Chaque mois, Causette donne la parole à un duo sen­ti­men­tal pour com­prendre com­ment les visions diver­gentes de chacun·e n’empêchent pas (tou­jours) le ménage de tour­ner. 
Mathias* s’est tou­jours ques­tion­né sur ses ori­gines. Pour lui, sa ren­contre avec Rachel* ne doit rien au hasard : elle a été un cata­ly­seur qui l’a conduit à deve­nir juif quatre ans plus tard. 





-

Rachel

34 ans

« J’ai ren­con­tré Mathias il y a sept ans. Un vrai coup de foudre. C’est lui qui m’a abor­dée et dans la conver­sa­tion, j’ai réus­si à lui deman­der s’il était juif. La plu­part de mes amou­reux ne l’avaient jamais été, mais quand je suis ren­trée chez moi, ce soir-​là, j’ai vécu un moment de panique. J’étais cuite, car je savais que c’était le bon ! J’ai beau avoir une pra­tique modé­rée du judaïsme, je vis ma reli­gion comme une res­pon­sa­bi­li­té et un devoir. Il n’était pas ques­tion pour moi de bri­ser un maillon de la chaîne. Quand j’ai annon­cé la nou­velle à mon père, il a très mal réagi. Je me sou­viens ne pas m’être démon­tée et lui avoir dit : “Si je dois choi­sir entre toi et lui, ce sera lui !” 
Je n’ai jamais caché l’importance que le judaïsme avait pour moi à Mathias et il savait que je n’envisageais pas de fon­der une famille sans uni­té reli­gieuse. Sept mois après notre ren­contre, il m’a deman­dé en mariage. J’ai dit oui sans savoir s’il se conver­ti­rait. Au fond, j’ai tou­jours eu confiance en nous et en notre amour. Ce n’est que cinq mois plus tard qu’il m’a annon­cé qu’il avait pris sa déci­sion. À deux condi­tions : que je ne porte jamais son choix comme une dette envers lui et que je le laisse aller à son rythme.
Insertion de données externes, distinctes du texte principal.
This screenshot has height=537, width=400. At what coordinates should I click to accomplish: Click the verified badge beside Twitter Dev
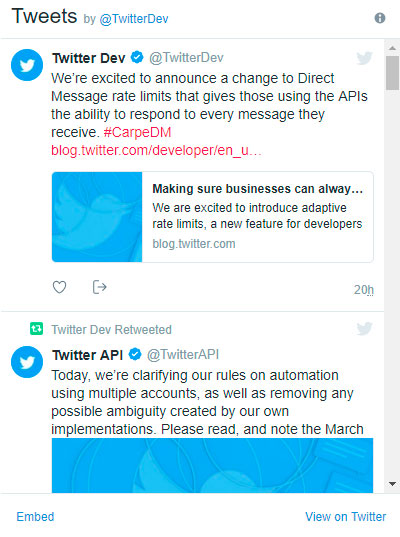[x=137, y=57]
Il a alors ren­con­tré le rab­bin qui allait l’accompagner durant toute sa conver­sion. Dans notre reli­gion, nous ne sommes pas cen­sés nous conver­tir par amour. Par chance, cet homme a com­pris que, conver­sion ou pas, notre amour tien­drait et il a accep­té de gui­der Mathias. 
Durant toute cette période, j’ai vécu des phases de grande tris­tesse et de peur. Car même si Mathias avait une fas­ci­na­tion pour l’histoire de notre peuple et était en quête de spi­ri­tua­li­té, j’éprouvais une grande culpa­bi­li­té à lui impo­ser ce choix. J’avais du mal à l’assumer. Un soir, il est ren­tré à la mai­son : il s’était fait cir­con­cire, le matin même, à l’hôpital. Ça a été la plus belle preuve d’amour qu’il ait pu m’offrir. Je n’aurais pas été capable de le faire pour lui, et il le sait. »

Mathias

46 ans

« Je ne me suis pas seule­ment conver­ti par amour. Ma ren­contre avec Rachel a réveillé une quête inté­rieure enfouie : je me suis tou­jours ques­tion­né sur mon iden­ti­té. C’était un sujet récur­rent avec ma mère, pied-​noir algé­rienne, qui a tou­jours pen­sé qu’elle avait des aïeux juifs. Mon père était catho­lique. Plus jeune, je suis allé deux fois en Algérie et je me suis ren­du dans une syna­gogue pour ren­con­trer un rab­bin. 
J’ai tou­jours eu beau­coup d’intérêt pour la culture et la reli­gion juives. Rachel n’est pas entrée dans ma vie par hasard… Le jour où je l’ai deman­dée en mariage, je ne savais pas encore où cela allait me mener. De son côté, elle n’a jamais pré­sen­té ma conver­sion comme une condi­tion à notre union. Et je reste per­sua­dé que si j’avais déci­dé de ne pas me conver­tir, elle aurait pu l’accepter. 
Ma conver­sion a été un long che­min. Annoncer à mes parents que je chan­geais d’orientation n’a pas été évident. Il a aus­si fal­lu convaincre le rab­bin qui allait m’accompagner. Pendant trois ans, nous nous sommes vus régu­liè­re­ment. J’ai aus­si sui­vi des cours et lu de nom­breux ouvrages pour com­prendre et m’informer sur le judaïsme. Cette quête de savoir m’a beau­coup nour­ri, car cette reli­gion invite à un ques­tion­ne­ment per­ma­nent qui ne peut que nous éle­ver. J’avais mal­gré tout la pres­sion. Un grand rab­bin devait vali­der ma conver­sion. Ce n’est qu’après trois “exa­mens de pas­sage” qu’il a esti­mé que j’étais prêt. Il me res­tait une étape à fran­chir, et pas la plus simple : la cir­con­ci­sion. Au-​delà de la dou­leur que cet acte engen­dre­rait, il scel­le­rait phy­si­que­ment mon choix de façon irré­ver­sible. Ça a été un vrai cap et j’ai choi­si de vivre cette épreuve seul. Aujourd’hui, je suis juif. Je mange casher, nous fai­sons sab­bat tous les ven­dre­dis soir et célé­brons les grandes fêtes juives, mais je tiens à éle­ver mes enfants dans l’ouverture et la mixi­té. Il n’est pas ques­tion de se mettre à res­pec­ter à la lettre toutes les fêtes du calen­drier hébraïque. » 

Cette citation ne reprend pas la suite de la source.